(Data items)
==*==

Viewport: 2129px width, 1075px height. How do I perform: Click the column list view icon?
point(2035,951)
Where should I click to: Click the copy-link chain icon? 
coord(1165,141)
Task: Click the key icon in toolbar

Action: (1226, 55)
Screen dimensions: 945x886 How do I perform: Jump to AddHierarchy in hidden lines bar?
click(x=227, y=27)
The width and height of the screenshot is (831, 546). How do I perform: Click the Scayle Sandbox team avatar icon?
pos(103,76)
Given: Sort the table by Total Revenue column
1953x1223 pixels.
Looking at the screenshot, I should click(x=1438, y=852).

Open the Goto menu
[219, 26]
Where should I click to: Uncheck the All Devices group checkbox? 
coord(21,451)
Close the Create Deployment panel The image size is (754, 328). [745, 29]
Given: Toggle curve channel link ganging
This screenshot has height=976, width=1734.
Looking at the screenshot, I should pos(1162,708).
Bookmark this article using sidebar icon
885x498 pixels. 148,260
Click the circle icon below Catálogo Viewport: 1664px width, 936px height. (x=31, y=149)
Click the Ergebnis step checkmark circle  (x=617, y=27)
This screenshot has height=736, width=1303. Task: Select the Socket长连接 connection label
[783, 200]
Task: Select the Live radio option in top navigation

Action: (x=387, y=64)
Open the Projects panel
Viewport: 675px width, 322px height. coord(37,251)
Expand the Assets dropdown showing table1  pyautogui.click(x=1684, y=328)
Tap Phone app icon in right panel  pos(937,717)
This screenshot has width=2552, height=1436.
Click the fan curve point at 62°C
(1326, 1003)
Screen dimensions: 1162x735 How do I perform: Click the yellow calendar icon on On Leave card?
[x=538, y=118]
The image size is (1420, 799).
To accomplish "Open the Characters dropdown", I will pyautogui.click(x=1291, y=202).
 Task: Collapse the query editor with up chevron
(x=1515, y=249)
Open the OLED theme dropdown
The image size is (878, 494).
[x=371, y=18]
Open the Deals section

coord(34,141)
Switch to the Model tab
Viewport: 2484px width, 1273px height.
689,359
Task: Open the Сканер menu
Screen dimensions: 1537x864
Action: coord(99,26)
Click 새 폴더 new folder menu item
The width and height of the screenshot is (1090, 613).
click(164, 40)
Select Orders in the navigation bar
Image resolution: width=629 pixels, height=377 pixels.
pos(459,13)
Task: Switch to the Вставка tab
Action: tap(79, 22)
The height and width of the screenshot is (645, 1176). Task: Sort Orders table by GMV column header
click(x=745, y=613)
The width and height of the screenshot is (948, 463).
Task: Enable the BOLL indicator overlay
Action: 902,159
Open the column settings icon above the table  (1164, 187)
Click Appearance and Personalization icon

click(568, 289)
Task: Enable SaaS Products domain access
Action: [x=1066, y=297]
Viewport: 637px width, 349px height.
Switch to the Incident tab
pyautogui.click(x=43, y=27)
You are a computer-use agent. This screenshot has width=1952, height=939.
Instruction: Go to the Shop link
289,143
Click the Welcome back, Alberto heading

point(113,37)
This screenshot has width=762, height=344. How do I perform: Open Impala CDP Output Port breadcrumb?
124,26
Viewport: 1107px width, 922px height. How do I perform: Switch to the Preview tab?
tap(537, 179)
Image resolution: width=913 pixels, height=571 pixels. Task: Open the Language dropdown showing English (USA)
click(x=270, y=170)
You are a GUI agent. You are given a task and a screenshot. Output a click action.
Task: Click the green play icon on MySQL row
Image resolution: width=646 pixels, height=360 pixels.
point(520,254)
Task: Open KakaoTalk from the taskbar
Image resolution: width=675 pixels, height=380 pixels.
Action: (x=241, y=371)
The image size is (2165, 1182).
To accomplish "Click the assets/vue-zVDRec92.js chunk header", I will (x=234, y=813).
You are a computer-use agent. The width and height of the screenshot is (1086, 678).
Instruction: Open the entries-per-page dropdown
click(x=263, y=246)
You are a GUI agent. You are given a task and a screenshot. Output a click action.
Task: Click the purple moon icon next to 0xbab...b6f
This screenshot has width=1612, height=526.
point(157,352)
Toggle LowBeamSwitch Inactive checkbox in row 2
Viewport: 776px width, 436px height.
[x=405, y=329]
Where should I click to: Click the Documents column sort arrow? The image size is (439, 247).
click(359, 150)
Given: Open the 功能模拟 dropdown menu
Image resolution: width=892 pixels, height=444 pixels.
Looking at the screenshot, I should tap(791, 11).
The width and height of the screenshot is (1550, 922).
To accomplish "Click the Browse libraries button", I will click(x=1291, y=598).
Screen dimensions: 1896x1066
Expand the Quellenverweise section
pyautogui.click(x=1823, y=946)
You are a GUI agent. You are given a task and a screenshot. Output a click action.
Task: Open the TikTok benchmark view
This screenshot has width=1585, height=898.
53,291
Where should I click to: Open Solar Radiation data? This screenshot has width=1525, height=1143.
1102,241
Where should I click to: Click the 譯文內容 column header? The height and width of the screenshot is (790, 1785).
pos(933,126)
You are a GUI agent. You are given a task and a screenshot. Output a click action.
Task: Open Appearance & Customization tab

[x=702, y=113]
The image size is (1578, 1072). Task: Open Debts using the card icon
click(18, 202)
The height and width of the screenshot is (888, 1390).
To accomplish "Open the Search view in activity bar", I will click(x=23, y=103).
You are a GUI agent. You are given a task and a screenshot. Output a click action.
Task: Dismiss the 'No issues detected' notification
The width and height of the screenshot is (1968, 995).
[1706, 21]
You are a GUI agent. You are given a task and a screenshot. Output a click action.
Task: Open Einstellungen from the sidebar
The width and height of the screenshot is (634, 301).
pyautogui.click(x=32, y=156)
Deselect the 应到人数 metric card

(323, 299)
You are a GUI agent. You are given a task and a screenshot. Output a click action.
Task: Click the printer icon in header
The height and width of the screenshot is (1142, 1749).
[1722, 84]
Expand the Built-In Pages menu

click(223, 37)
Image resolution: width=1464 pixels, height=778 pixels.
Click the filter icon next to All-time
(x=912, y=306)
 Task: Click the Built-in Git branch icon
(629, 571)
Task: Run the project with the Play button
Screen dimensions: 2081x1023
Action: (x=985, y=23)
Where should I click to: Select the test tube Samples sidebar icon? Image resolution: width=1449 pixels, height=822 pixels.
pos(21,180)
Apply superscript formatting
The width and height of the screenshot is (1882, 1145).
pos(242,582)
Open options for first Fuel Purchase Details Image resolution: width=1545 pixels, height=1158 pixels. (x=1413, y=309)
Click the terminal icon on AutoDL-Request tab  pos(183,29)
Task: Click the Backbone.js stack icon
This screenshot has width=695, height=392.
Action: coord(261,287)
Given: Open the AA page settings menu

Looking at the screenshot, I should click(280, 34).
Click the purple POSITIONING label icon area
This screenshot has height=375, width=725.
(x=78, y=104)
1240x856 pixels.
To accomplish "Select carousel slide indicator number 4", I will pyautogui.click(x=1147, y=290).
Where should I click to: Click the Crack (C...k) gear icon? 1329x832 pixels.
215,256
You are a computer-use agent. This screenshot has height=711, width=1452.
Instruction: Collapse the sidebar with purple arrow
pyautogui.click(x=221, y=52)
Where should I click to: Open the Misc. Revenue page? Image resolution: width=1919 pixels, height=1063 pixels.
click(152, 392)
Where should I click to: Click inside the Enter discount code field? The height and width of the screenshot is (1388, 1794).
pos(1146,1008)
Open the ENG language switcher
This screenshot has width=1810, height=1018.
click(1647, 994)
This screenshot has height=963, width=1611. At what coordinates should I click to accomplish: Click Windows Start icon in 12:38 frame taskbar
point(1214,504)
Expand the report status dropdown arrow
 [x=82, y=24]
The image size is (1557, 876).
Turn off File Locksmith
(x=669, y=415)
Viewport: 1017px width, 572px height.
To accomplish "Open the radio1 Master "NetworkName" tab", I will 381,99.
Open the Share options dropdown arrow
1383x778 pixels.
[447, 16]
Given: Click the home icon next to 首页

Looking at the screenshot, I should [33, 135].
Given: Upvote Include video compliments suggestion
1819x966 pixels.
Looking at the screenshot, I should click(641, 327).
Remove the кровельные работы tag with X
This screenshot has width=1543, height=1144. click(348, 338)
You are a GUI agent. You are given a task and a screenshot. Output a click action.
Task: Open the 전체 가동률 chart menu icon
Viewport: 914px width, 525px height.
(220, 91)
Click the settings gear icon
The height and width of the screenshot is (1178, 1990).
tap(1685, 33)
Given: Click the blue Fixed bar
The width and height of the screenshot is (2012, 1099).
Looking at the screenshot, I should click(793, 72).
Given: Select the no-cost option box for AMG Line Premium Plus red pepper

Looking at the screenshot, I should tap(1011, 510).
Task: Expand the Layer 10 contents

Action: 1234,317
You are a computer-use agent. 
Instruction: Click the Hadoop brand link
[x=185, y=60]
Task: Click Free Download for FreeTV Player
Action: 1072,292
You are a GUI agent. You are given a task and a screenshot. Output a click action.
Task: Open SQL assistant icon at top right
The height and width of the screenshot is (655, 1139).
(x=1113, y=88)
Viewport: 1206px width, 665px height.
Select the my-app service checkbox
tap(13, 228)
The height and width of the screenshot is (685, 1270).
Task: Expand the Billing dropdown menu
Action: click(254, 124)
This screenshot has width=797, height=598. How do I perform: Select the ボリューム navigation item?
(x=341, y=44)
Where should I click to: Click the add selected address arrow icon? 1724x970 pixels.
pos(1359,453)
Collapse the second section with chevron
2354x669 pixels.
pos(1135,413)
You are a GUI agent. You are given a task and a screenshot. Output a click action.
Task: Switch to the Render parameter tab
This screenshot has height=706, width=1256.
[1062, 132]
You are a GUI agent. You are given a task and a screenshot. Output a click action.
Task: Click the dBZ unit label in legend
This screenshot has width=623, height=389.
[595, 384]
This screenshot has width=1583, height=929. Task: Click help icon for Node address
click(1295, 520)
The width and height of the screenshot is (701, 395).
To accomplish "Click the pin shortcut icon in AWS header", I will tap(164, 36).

==*==

__Directions__.
For the records above, count the lines holding the word "circle" and give only that number.

__Completed task__.
2